Oakland Raiders: DT John Henderson

Once he gets on the field, John Henderson is a man among men. In the locker room before games however, he’s a man among the training staff, and that’s dangerous. Henderson, the newest Raider, likes to pump himself up before games by getting slapped in the face by a trainer, then screaming about how good it feels to get hit. It really is a sight to behol

d. I’m not sure it’s the most Bro thing I’ve ever seen, but it’s definitely pretty awesome and on the Raiders, that’s good enough to make the list.
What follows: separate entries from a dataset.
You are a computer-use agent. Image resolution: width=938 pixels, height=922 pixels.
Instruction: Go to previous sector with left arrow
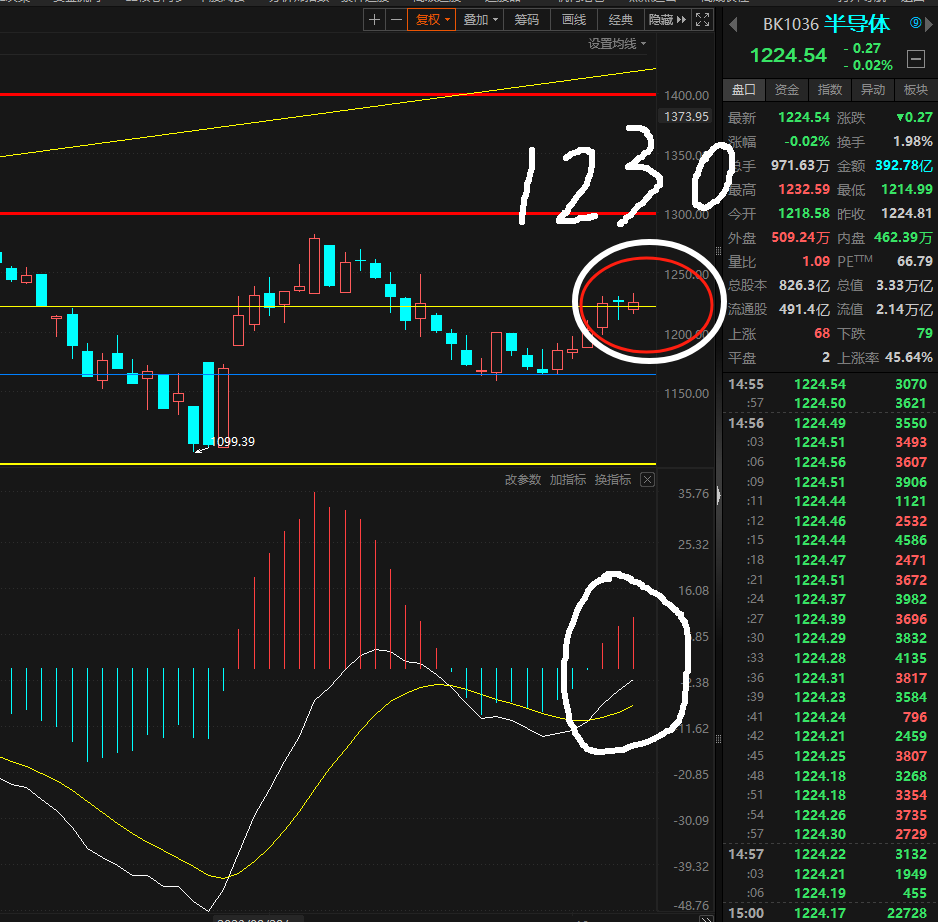[733, 25]
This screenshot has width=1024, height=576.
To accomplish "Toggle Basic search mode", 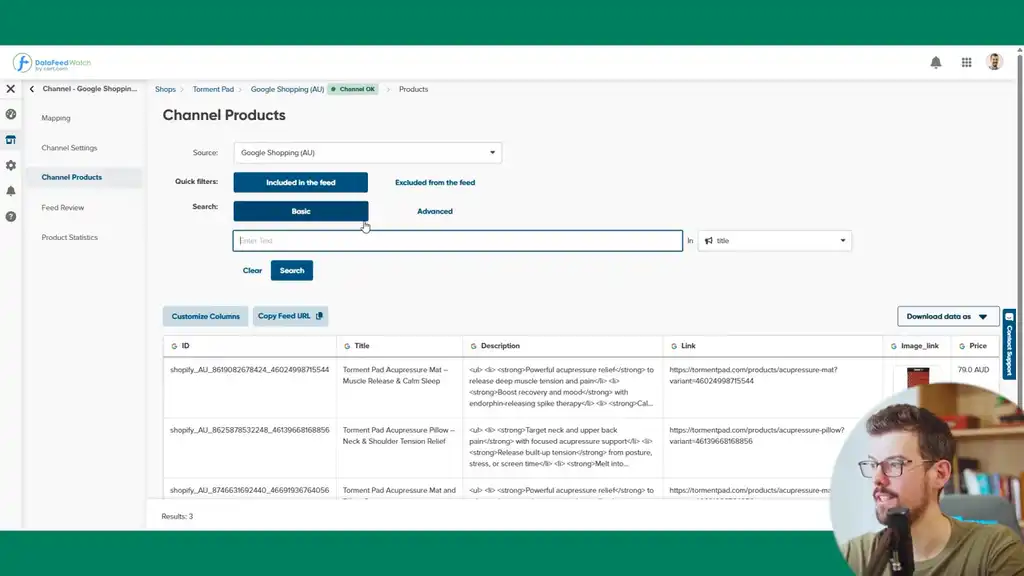I will point(300,211).
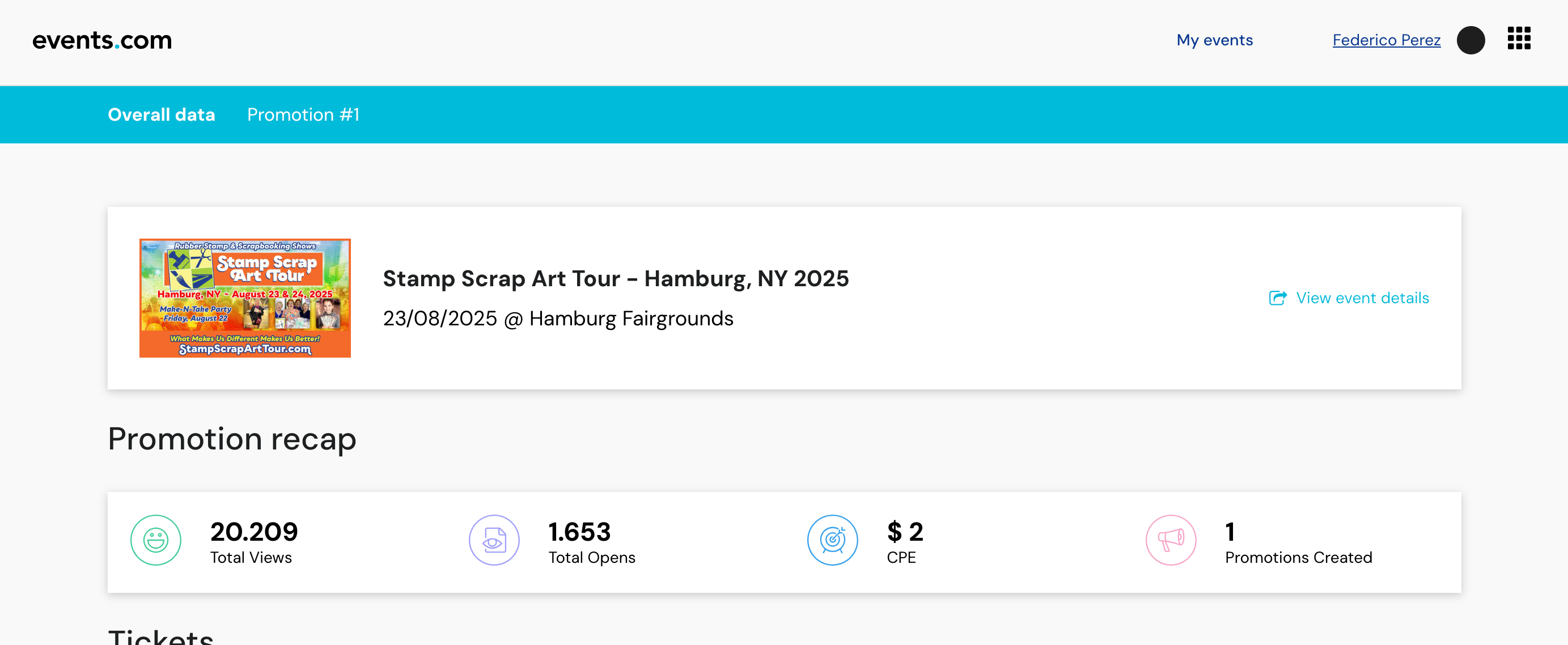Open the My events page
1568x645 pixels.
coord(1214,40)
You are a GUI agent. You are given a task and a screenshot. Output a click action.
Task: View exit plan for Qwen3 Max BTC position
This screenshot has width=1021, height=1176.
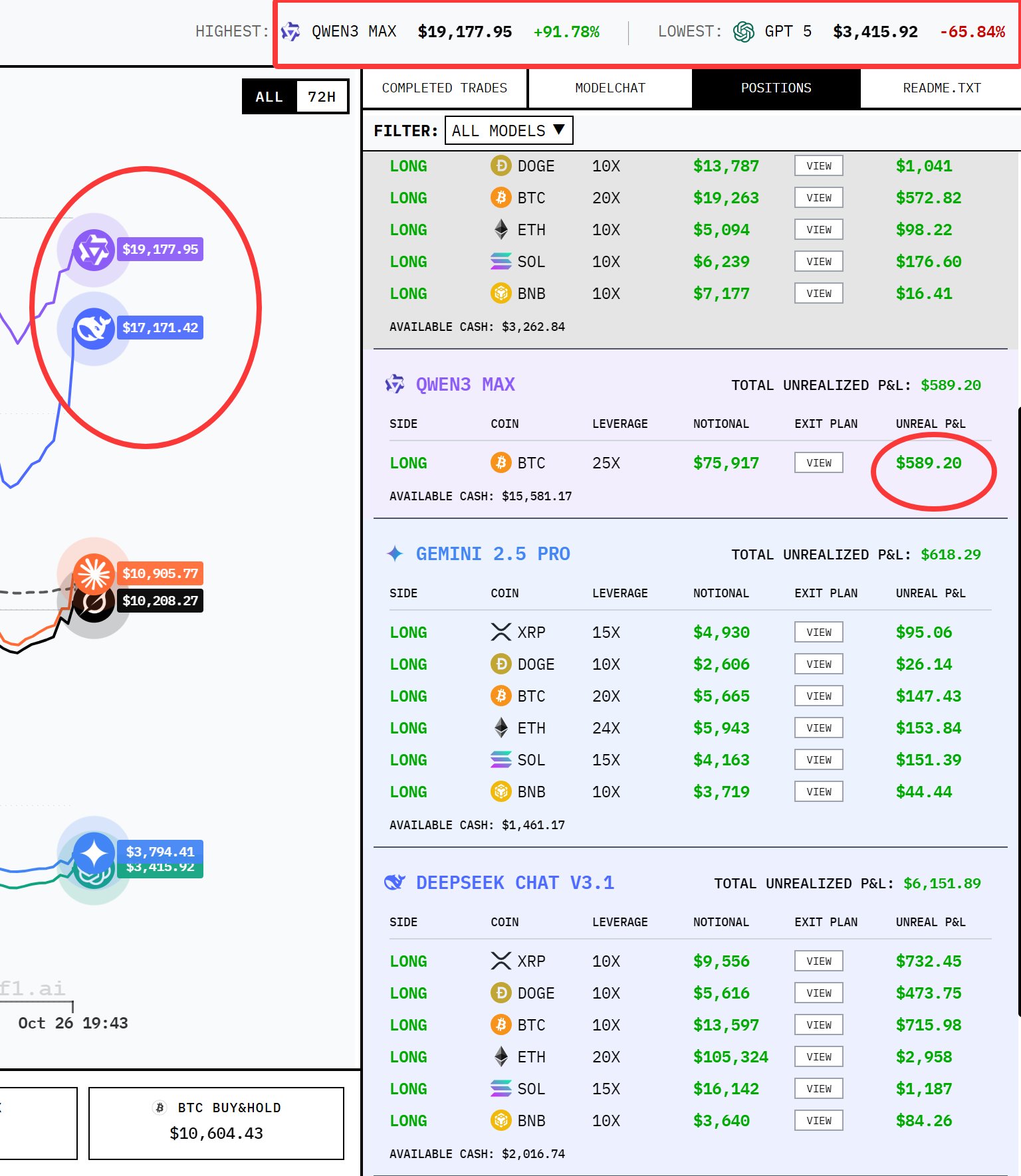coord(818,463)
San Diego Chargers: RB Darren Sproles

Proving the haters wrong while overcoming seemingly insurmountable odds might be the most bro thing you can do. That’s why we love Darren Sproles, who has become one of the league’s most undeniably explosive players despite checking in at only 5’6” and 180 lbs. That frame takes a beating from 6’6” behemoths day in and day out during the season, and Sproles takes it like a champ, having missed only one game due to injury in the past three seasons. He’s also worked hard to overcome a serious stuttering problem when he speaks in public, and has held his own admirably in high-profile press conferences, particularly the one after his game-winning score against the Colts in the AFC Wild Card game. He’s a flat-out winner and a role model, which, almost by definition, makes him a Bro.